Sembilan bulan kemudian, kehidupanku telah berubah. Aku sudah menikah dengan Frida dan hidup dengan tenang di kawasan Cinere. Keluarga kami belum dilengkapi kehadiran seorang anak. Namun, aku cukup puas, karena aku berhasil mencapai apa yang kuimpikan selama ini.

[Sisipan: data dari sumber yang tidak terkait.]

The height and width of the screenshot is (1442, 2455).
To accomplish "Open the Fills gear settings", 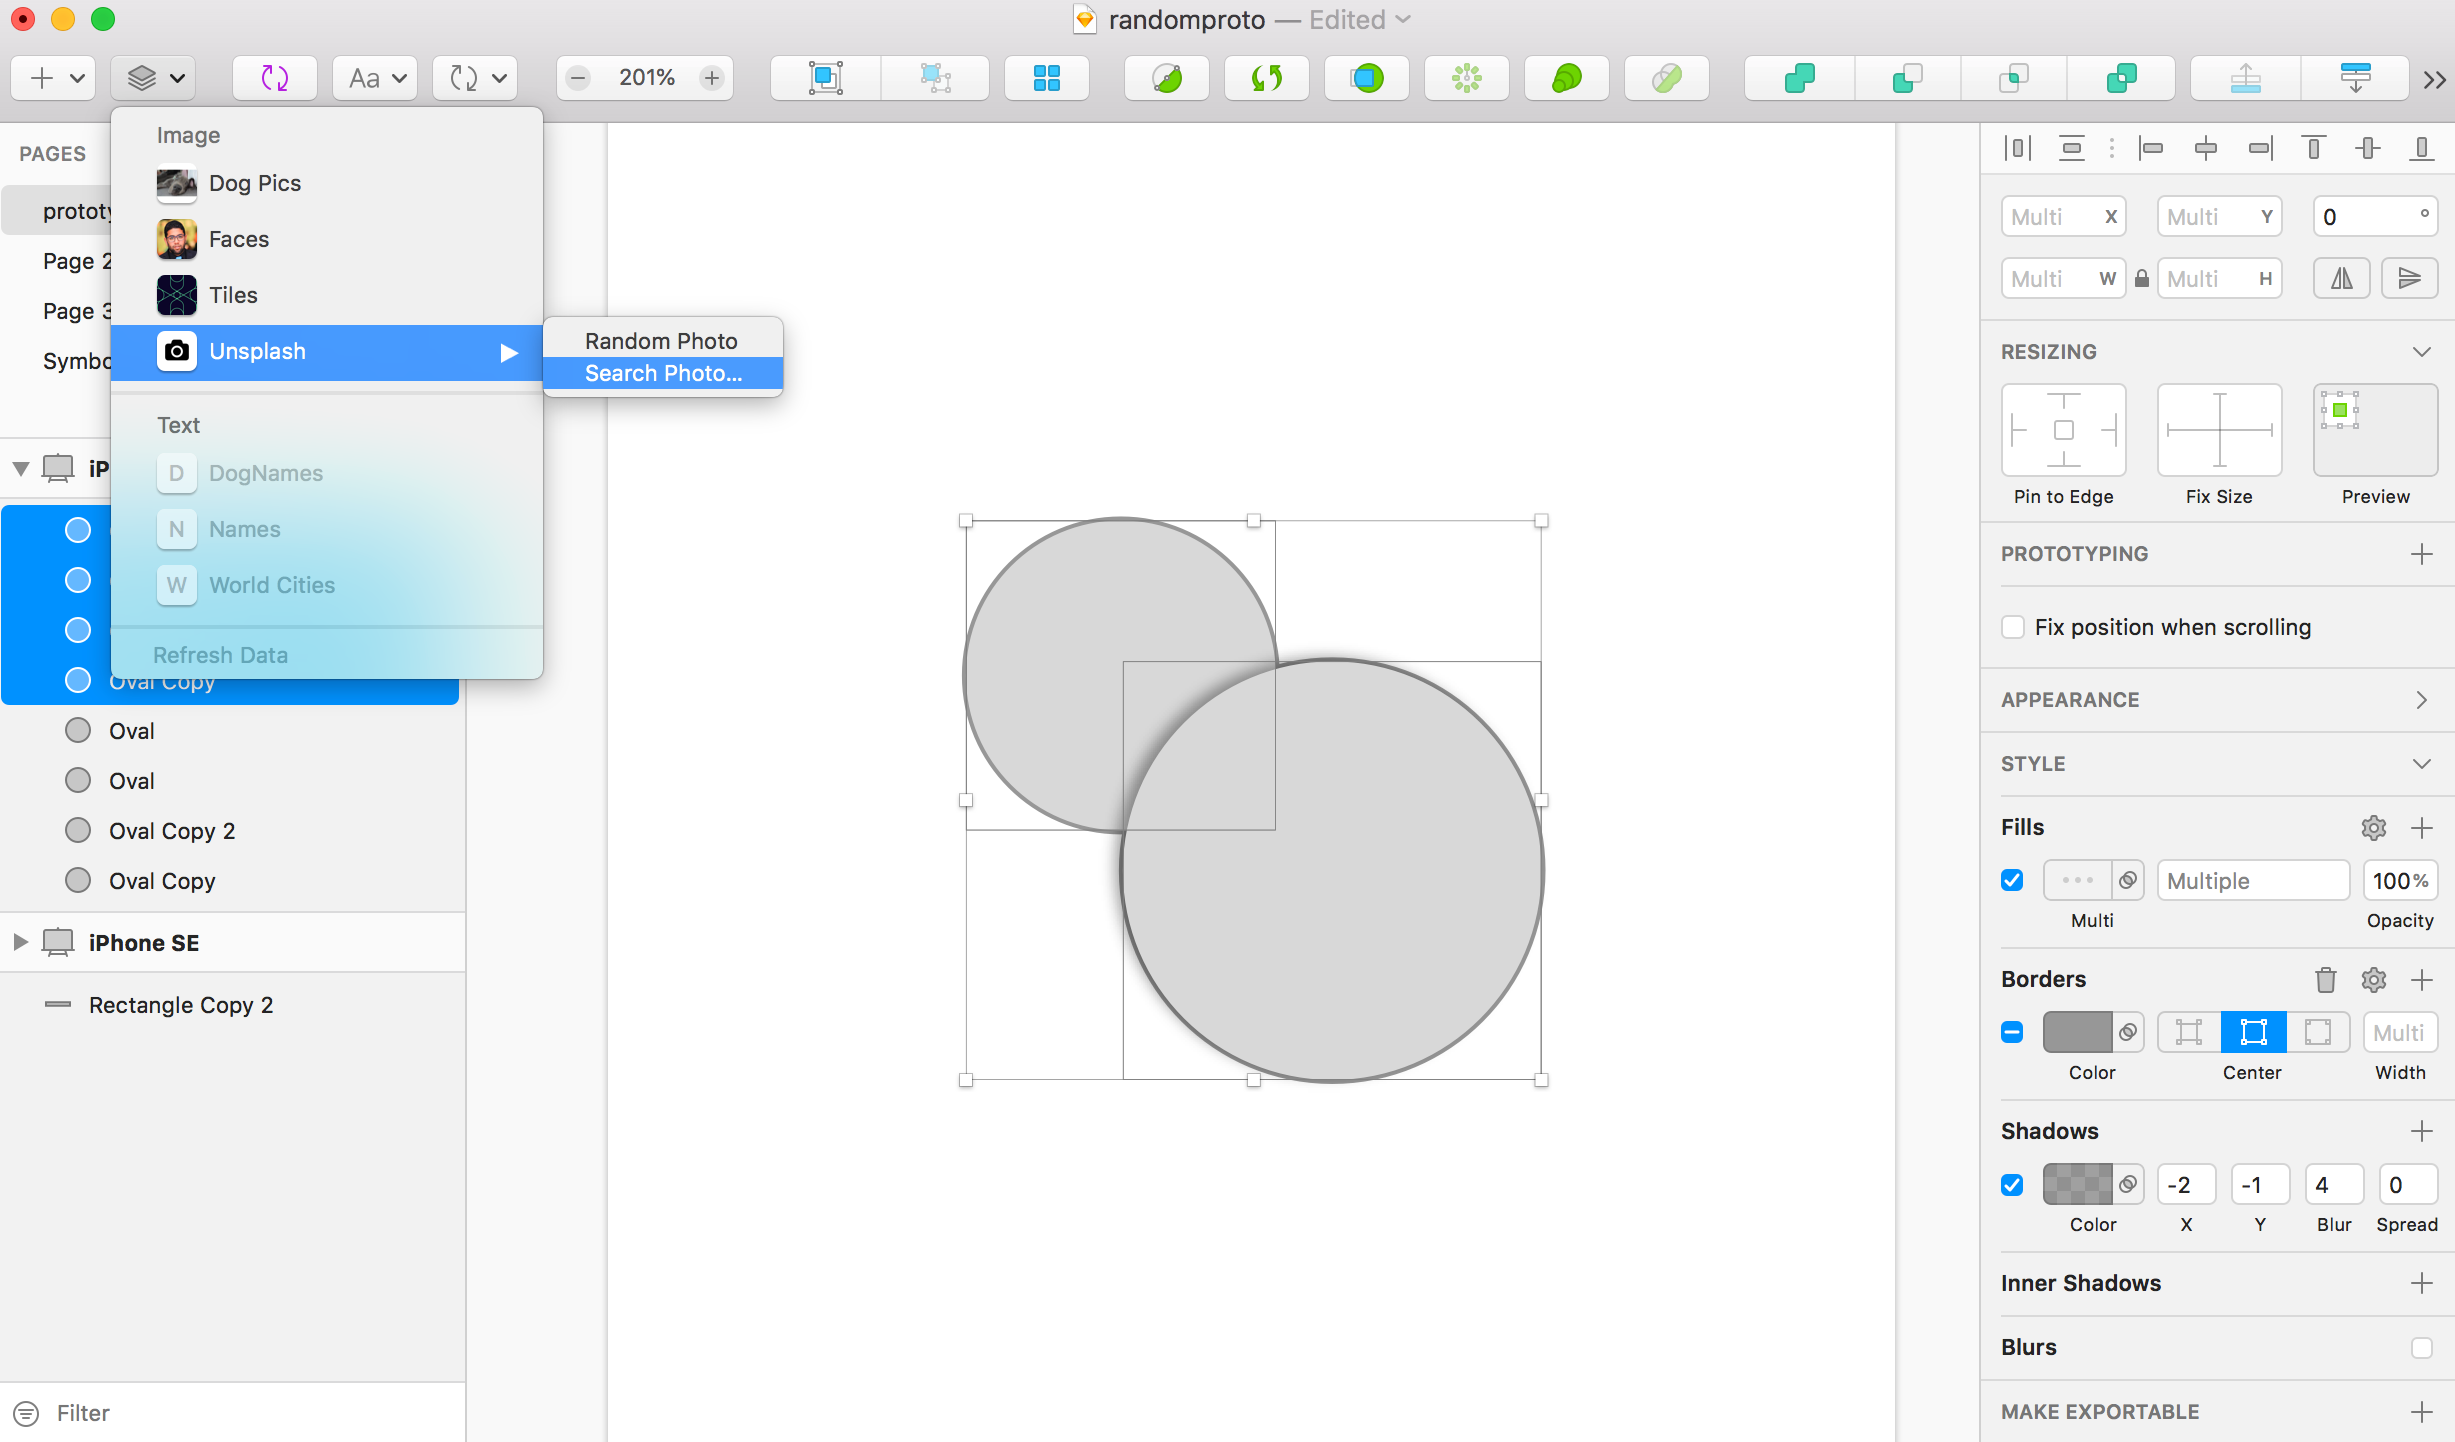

Buku karanganku, Wuri: Pengakuan Seorang Terpidana Mati, sangat laris di pasaran. Bahkan buku otobiografi itu mendapat tawaran untuk dibuat menjadi sebuah film. Aku mendapat banyak uang, namun itu tidak penting. Aku hanya ingin sebuah pengakuan dan aku telah mendapatkannya.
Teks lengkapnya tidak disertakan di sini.